HTTP request sent, awaiting response... 204 No Content

The upload log entries:

[tusd] 2023/05/17 05:18:00.848108 event="UploadCreated" id="9eec7f3c271cb983cc4f883c97289f23+MTc5YjIxZjktMDhjYi00OGZjLWI4MjItYTkyYjFhZDE1NWUz" size="3744012" url="https://tusd.dev.asdc.cloud.edu.au/files/9eec7f3c271cb983cc4f883c97289f23+MTc5YjIxZjktMDhjYi00OGZjLWI4MjItYTkyYjFhZDE1NWUz" 
[tusd] 2023/05/17 05:18:01.240267 event="RequestIncoming" method="PATCH" path="9eec7f3c271cb983cc4f883c97289f23+MTc5YjIxZjktMDhjYi00OGZjLWI4MjItYTkyYjFhZDE1NWUz" requestId="b10a374902da0f56c499fd63e46f7115" 
[tusd] 2023/05/17 05:18:01.408458 event="ChunkWriteStart" id="9eec7f3c271cb983cc4f883c97289f23+MTc5YjIxZjktMDhjYi00OGZjLWI4MjItYTkyYjFhZDE1NWUz" maxSize="3744012" offset="0" 
[tusd] 2023/05/17 05:18:02.919309 event="ChunkWriteComplete" id="9eec7f3c271cb983cc4f883c97289f23+MTc5YjIxZjktMDhjYi00OGZjLWI4MjItYTkyYjFhZDE1NWUz" bytesWritten="3744012" 
[tusd] 2023/05/17 05:18:04.528701 event="ResponseOutgoing" status="204" method="PATCH" path="9eec7f3c271cb983cc4f883c97289f23+MTc5YjIxZjktMDhjYi00OGZjLWI4MjItYTkyYjFhZDE1NWUz" requestId="b10a374902da0f56c499fd63e46f7115" 
[tusd] 2023/05/17 05:18:04.528723 event="UploadFinished" id="9eec7f3c271cb983cc4f883c97289f23+MTc5YjIxZjktMDhjYi00OGZjLWI4MjItYTkyYjFhZDE1NWUz" size="3744012" 

The download log entries:

[tusd] 2023/05/17 05:18:34.182769 event="RequestIncoming" method="GET" path="9eec7f3c271cb983cc4f883c97289f23+MTc5YjIxZjktMDhjYi00OGZjLWI4MjItYTkyYjFhZDE1NWUz" requestId="ab0d0994b9ab05eb1597c387d80afdbb" 
[tusd] 2023/05/17 05:18:34.518524 event="ResponseOutgoing" status="204" method="GET" path="9eec7f3c271cb983cc4f883c97289f23+MTc5YjIxZjktMDhjYi00OGZjLWI4MjItYTkyYjFhZDE1NWUz" requestId="ab0d0994b9ab05eb1597c387d80afdbb" 
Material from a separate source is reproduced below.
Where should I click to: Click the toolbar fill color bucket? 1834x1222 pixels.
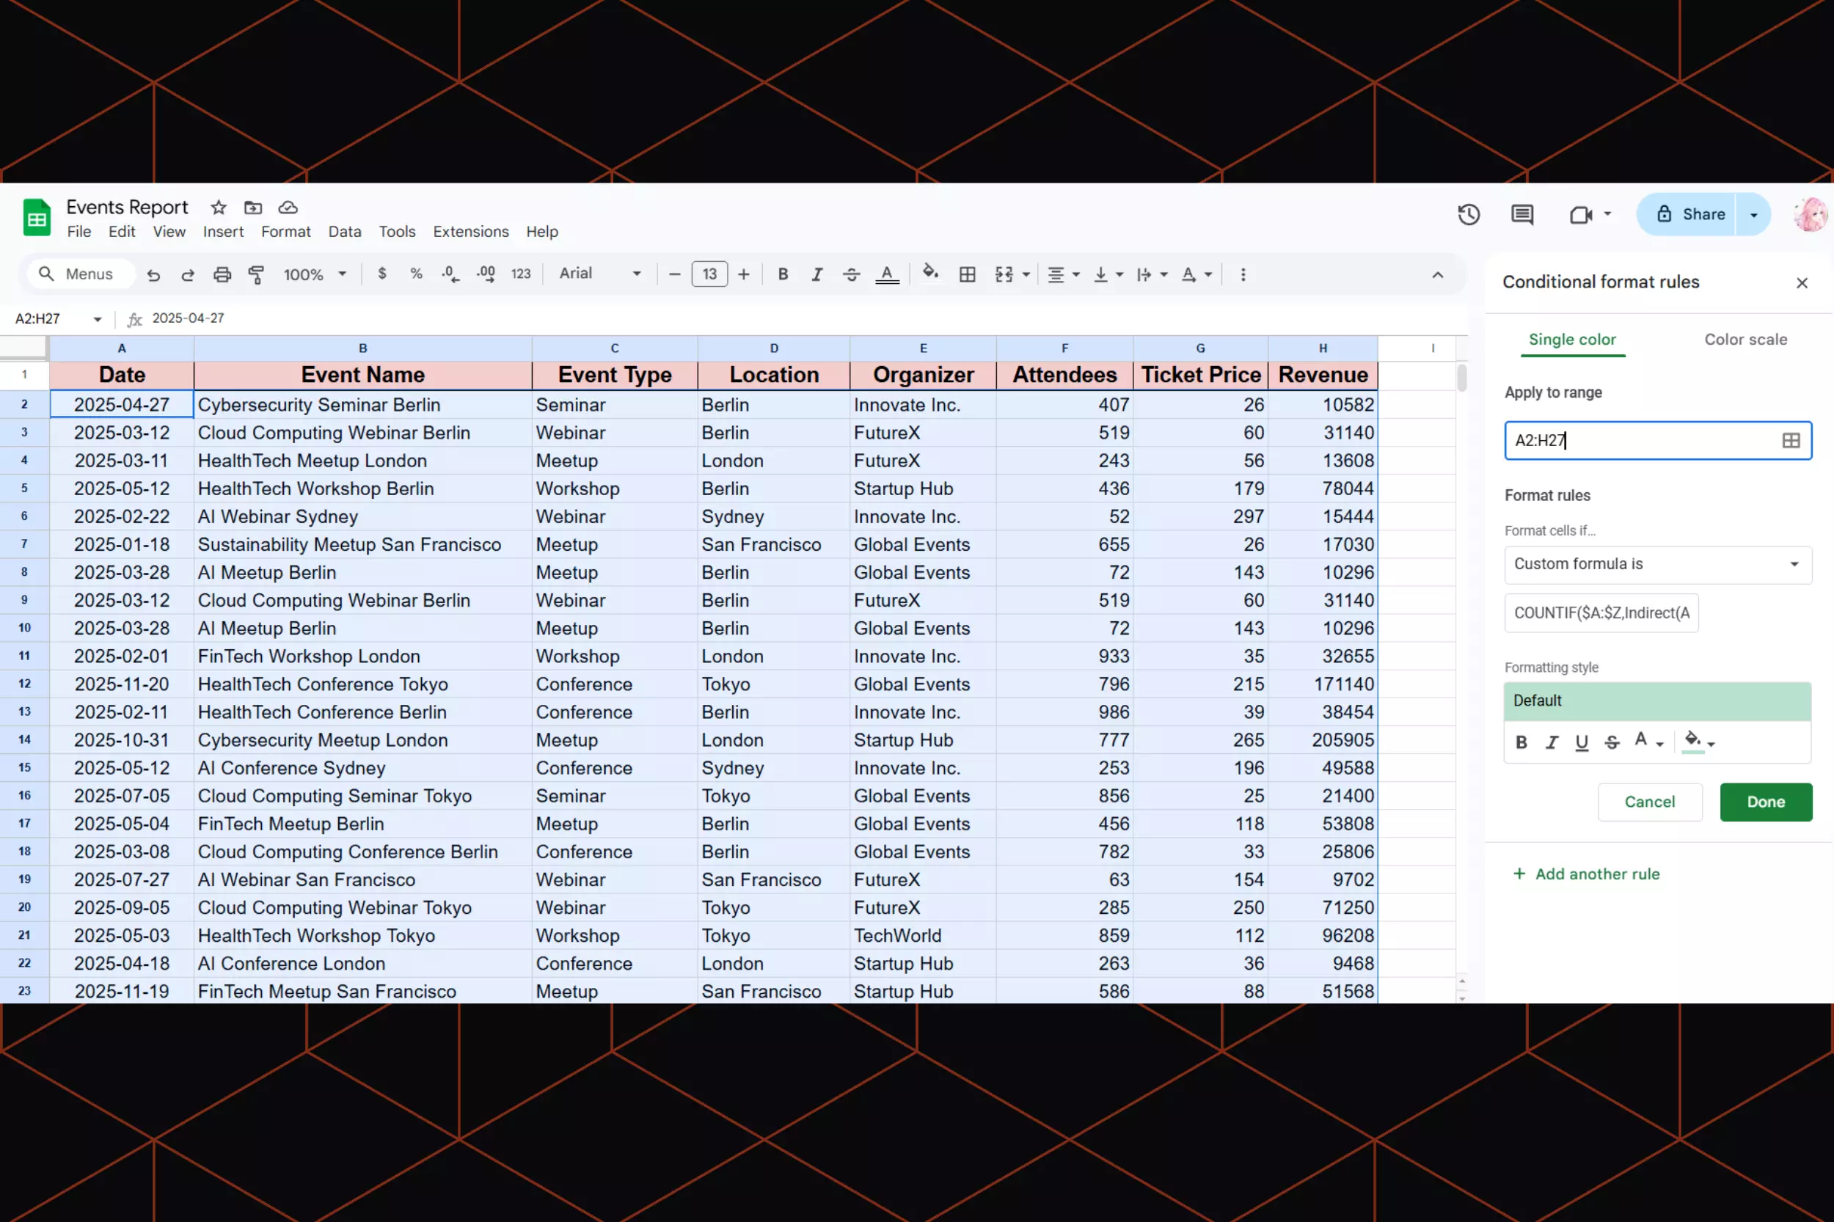930,273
The 9eec7f3c271cb983cc4f883c97289f23.info file:

{"ID":"9eec7f3c271cb983cc4f883c97289f23+MTc5YjIxZjktMDhjYi00OGZjLWI4MjItYTkyYjFhZDE1NWUz","Size":3744012,"SizeIsDeferred":false,"Offset":0,"MetaData":{"filename":"DSC_0425.JPG","filetype":"image/jpeg","name":"DSC_0425.JPG","relativePath":"null","type":"image/jpeg"},"IsPartial":false,"IsFinal":false,"PartialUploads":null,"Storage":{"Bucket":"asdc-uploads","Key":"9eec7f3c271cb983cc4f883c97289f23","Type":"s3store"}}

@dylanmcculloch
Copy link

Hi @Acconut, I help administer the Openstack Swift cluster that @OKaluza is using.
We've reproduced the issue in our test environment.

Operating System: Linux
Used tusd version: Built from git main
Used tusd data storage: AWS S3 interface to OpenStack Swift
Used tusd configuration: -s3-bucket xxx -s3-endpoint yyy -hooks-dir=./examples/hooks/
Used tus client library: tuspy 1.0.0

For an upload that results in a 0 byte object, it looks like the tusd/aws client initially sends the correct object to Swift/S3, but then the client almost immediately overwrites the object with a 0 byte object.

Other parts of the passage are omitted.